• [Supplied entries]:
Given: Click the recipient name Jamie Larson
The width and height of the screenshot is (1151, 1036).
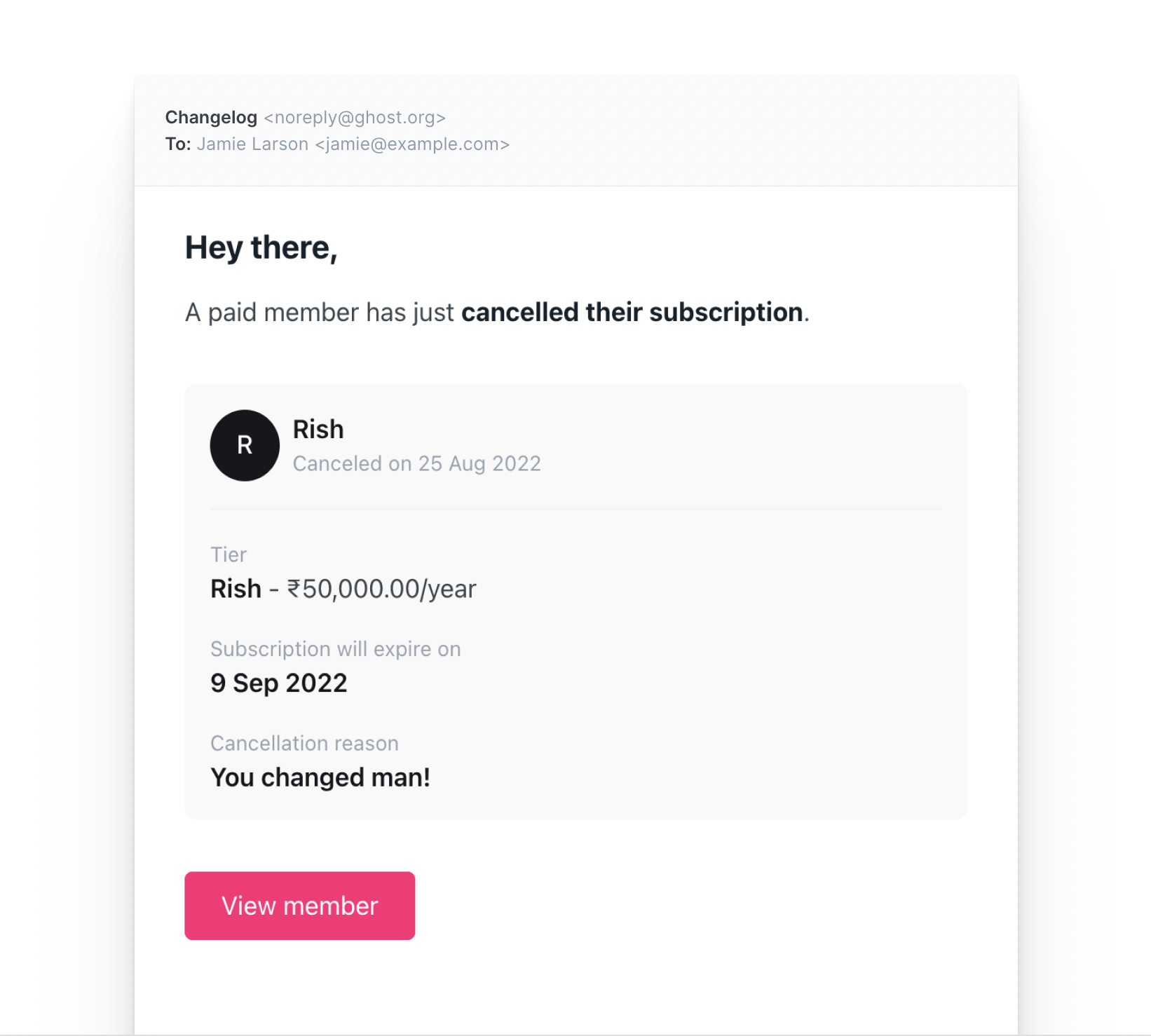Looking at the screenshot, I should pyautogui.click(x=252, y=144).
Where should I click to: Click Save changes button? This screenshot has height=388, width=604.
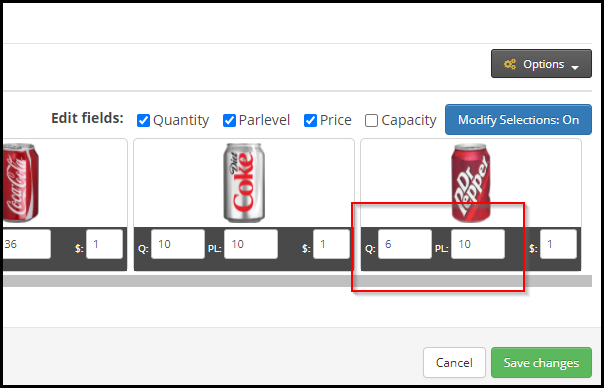tap(541, 363)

• [Directions for this task]:
Leaving out the pictures, output each line above exactly as it is.

• [Exercise response]:
Given: Click the recipient name Jamie Larson
The width and height of the screenshot is (1151, 1036).
Looking at the screenshot, I should pyautogui.click(x=252, y=144).
Where should I click to: Click Save changes button? This screenshot has height=388, width=604.
tap(541, 363)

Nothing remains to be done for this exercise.